Exercise 4.30 In this exercise, we make several assumptions. First, we assume that an N-issue superscalar processor can execute any N instructions in the same cycle, regardless of their types. Second, we assume that every instruction is independently chosen, without regard for the instruction that precedes or follows it. Third, we assume that there are no stalls due to data dependences, that no delay slots are used, and that branches execute in the EX stage of the pipeline. Finally, we assume that instructions executed in the program are distributed as follows:

ALU Correctly predicted beq Incorrectly predicted beq lw sw

a. 50% 18% 2% 20% 10%

b. 40% 10% 5% 35% 10%

4.30.1 [5] <4.10> What is the CPI achieved by a 2-issue static superscalar processor on this program?

4.30.2 [10] <4.10> In a 2-issue static superscalar whose predictor can only handle one branch per cycle, what speed-up is achieved by adding the ability to predict two branches per cycle? Assume a stall-on-branch policy for branches that the predictor can not handle.

4.30.3 [10] <4.10> In a 2-issue static superscalar processor that only has one register write port, what speed-up is achieved by adding a second register write port?

4.30.4 [5] <4.10> For a 2-issue static superscalar processor with a classic fi ve-stage pipeline, what speed-up is achieved by making the branch prediction perfect?

4.30.5 [10] <4.10> Repeat Exercise 4.30.4, but for a 4-issue processor. What conclusion can you draw about the importance of good branch prediction when the issue width of the processor is increased?

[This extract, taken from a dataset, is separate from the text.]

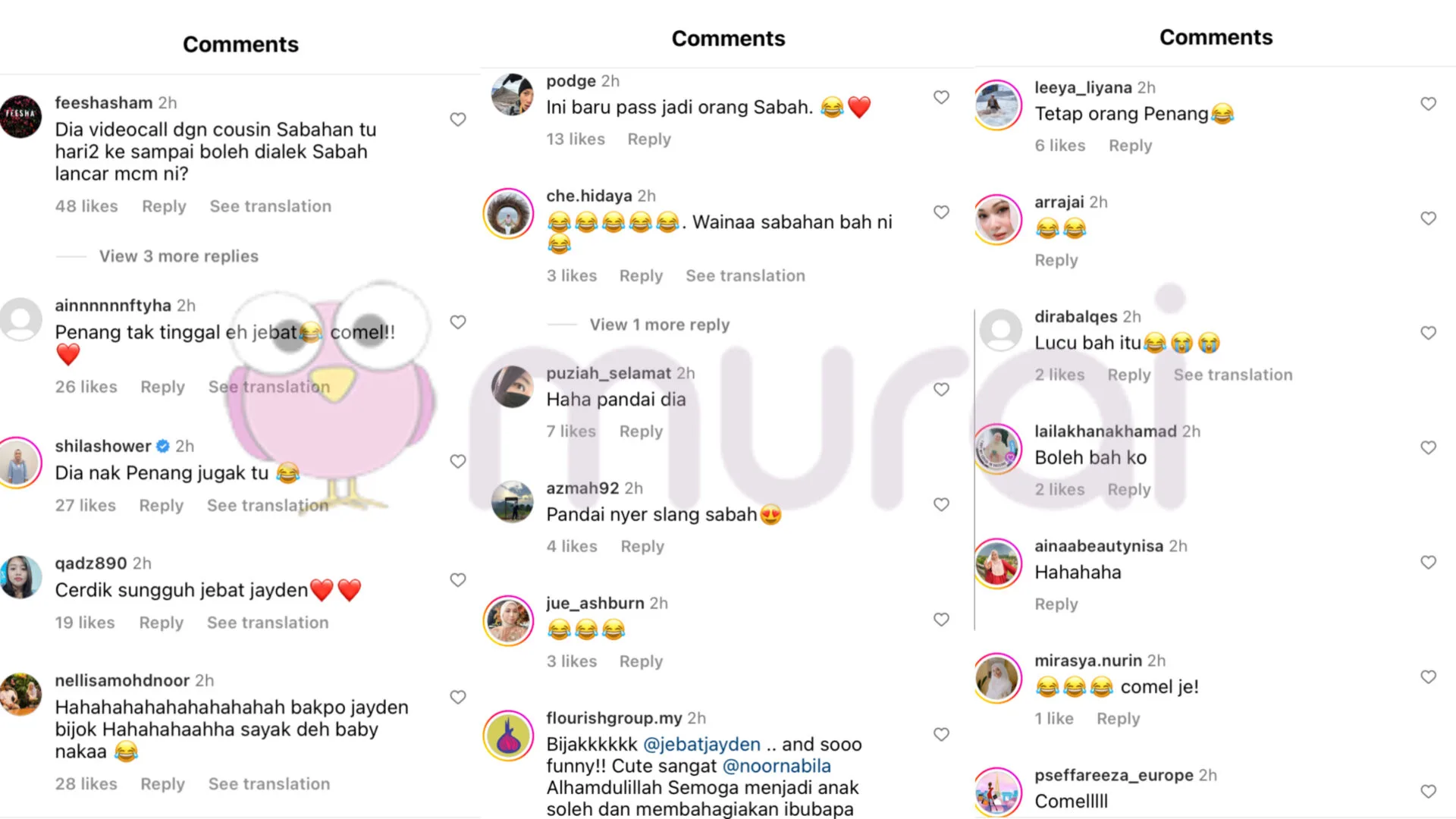Heart mirasya.nurin's comel je comment
Image resolution: width=1456 pixels, height=819 pixels.
point(1428,676)
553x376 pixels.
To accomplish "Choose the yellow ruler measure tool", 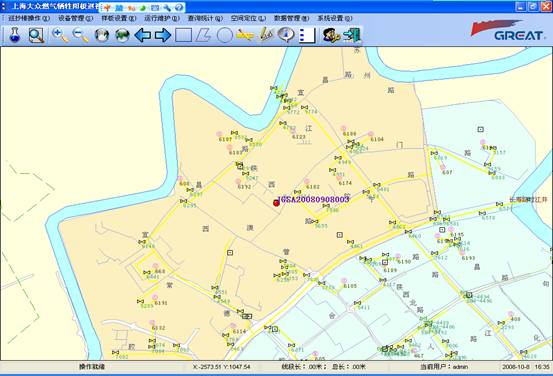I will click(x=245, y=35).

4.30.6 <4.10> Repeat Exercise 4.30.5, but now assume that the 4-issue processor has 50 pipeline stages. Assume that each of the original fi ve stages is broken into ten new stages, and that branches are executed in the fi rst of ten new EX stages.
What conclusion can you draw about the importance of good branch prediction when the pipeline depth of the processor is increased?